▶ [Task to complete]: The goal is to restate all of the records below word for word.

▶ [Data records]:
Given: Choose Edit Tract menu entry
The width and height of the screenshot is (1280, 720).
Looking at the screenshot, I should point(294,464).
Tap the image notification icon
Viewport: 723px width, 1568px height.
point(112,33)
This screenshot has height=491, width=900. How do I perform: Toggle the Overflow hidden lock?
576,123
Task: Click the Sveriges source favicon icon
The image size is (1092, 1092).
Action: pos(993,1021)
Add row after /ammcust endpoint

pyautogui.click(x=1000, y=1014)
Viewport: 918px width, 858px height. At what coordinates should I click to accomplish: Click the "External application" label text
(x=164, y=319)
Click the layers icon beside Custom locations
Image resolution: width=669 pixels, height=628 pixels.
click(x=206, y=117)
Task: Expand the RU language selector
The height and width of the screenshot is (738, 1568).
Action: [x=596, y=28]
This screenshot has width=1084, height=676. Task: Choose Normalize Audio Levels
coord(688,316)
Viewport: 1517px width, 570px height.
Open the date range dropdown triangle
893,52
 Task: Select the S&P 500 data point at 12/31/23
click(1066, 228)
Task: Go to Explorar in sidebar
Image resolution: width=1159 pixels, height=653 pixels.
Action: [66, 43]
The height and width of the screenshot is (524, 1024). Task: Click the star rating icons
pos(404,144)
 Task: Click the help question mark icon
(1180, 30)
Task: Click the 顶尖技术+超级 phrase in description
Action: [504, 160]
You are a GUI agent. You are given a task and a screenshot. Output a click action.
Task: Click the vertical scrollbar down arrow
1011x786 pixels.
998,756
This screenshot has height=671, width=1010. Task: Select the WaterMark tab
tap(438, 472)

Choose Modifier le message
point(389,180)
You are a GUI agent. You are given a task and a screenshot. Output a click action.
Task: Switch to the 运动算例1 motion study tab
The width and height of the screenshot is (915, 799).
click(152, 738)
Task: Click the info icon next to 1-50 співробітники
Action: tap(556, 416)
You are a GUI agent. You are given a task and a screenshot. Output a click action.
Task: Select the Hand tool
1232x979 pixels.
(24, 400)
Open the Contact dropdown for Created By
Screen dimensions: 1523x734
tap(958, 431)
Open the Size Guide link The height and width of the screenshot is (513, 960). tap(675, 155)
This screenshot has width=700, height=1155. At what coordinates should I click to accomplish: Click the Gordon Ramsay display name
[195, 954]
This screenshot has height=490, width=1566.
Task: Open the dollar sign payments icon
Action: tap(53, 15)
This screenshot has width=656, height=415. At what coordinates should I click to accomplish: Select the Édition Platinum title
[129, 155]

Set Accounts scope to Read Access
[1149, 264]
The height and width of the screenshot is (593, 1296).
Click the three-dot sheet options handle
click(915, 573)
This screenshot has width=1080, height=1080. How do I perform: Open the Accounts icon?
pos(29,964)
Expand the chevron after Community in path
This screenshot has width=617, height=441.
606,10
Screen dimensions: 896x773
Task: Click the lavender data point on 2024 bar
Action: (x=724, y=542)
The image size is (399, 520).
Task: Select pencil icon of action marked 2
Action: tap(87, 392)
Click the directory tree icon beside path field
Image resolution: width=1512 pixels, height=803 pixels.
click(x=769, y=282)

▶ [Exercise result]:
Given: Choose Edit Tract menu entry
The width and height of the screenshot is (1280, 720).
Looking at the screenshot, I should point(294,464).
Tap the image notification icon
Viewport: 723px width, 1568px height.
point(112,33)
This screenshot has height=491, width=900. How do I perform: Toggle the Overflow hidden lock?
576,123
Task: Click the Sveriges source favicon icon
The image size is (1092, 1092).
Action: pos(993,1021)
Add row after /ammcust endpoint

pyautogui.click(x=1000, y=1014)
Viewport: 918px width, 858px height. At what coordinates should I click to accomplish: Click the "External application" label text
(x=164, y=319)
Click the layers icon beside Custom locations
Image resolution: width=669 pixels, height=628 pixels.
click(x=206, y=117)
Task: Expand the RU language selector
The height and width of the screenshot is (738, 1568).
Action: [x=596, y=28]
This screenshot has width=1084, height=676. Task: Choose Normalize Audio Levels
coord(688,316)
Viewport: 1517px width, 570px height.
Open the date range dropdown triangle
893,52
 Task: Select the S&P 500 data point at 12/31/23
click(1066, 228)
Task: Go to Explorar in sidebar
Image resolution: width=1159 pixels, height=653 pixels.
Action: [66, 43]
The height and width of the screenshot is (524, 1024). Task: Click the star rating icons
pos(404,144)
 Task: Click the help question mark icon
(1180, 30)
Task: Click the 顶尖技术+超级 phrase in description
Action: [504, 160]
You are a GUI agent. You are given a task and a screenshot. Output a click action.
Task: Click the vertical scrollbar down arrow
1011x786 pixels.
998,756
This screenshot has height=671, width=1010. Task: Select the WaterMark tab
tap(438, 472)

Choose Modifier le message
point(389,180)
You are a GUI agent. You are given a task and a screenshot. Output a click action.
Task: Switch to the 运动算例1 motion study tab
The width and height of the screenshot is (915, 799).
click(152, 738)
Task: Click the info icon next to 1-50 співробітники
Action: tap(556, 416)
You are a GUI agent. You are given a task and a screenshot. Output a click action.
Task: Select the Hand tool
1232x979 pixels.
(24, 400)
Open the Contact dropdown for Created By
Screen dimensions: 1523x734
tap(958, 431)
Open the Size Guide link The height and width of the screenshot is (513, 960). tap(675, 155)
This screenshot has width=700, height=1155. At what coordinates should I click to accomplish: Click the Gordon Ramsay display name
[195, 954]
This screenshot has height=490, width=1566.
Task: Open the dollar sign payments icon
Action: tap(53, 15)
This screenshot has width=656, height=415. At what coordinates should I click to accomplish: Select the Édition Platinum title
[129, 155]

Set Accounts scope to Read Access
[1149, 264]
The height and width of the screenshot is (593, 1296).
Click the three-dot sheet options handle
click(915, 573)
This screenshot has width=1080, height=1080. How do I perform: Open the Accounts icon?
pos(29,964)
Expand the chevron after Community in path
This screenshot has width=617, height=441.
606,10
Screen dimensions: 896x773
Task: Click the lavender data point on 2024 bar
Action: (x=724, y=542)
The image size is (399, 520).
Task: Select pencil icon of action marked 2
Action: tap(87, 392)
Click the directory tree icon beside path field
Image resolution: width=1512 pixels, height=803 pixels.
click(x=769, y=282)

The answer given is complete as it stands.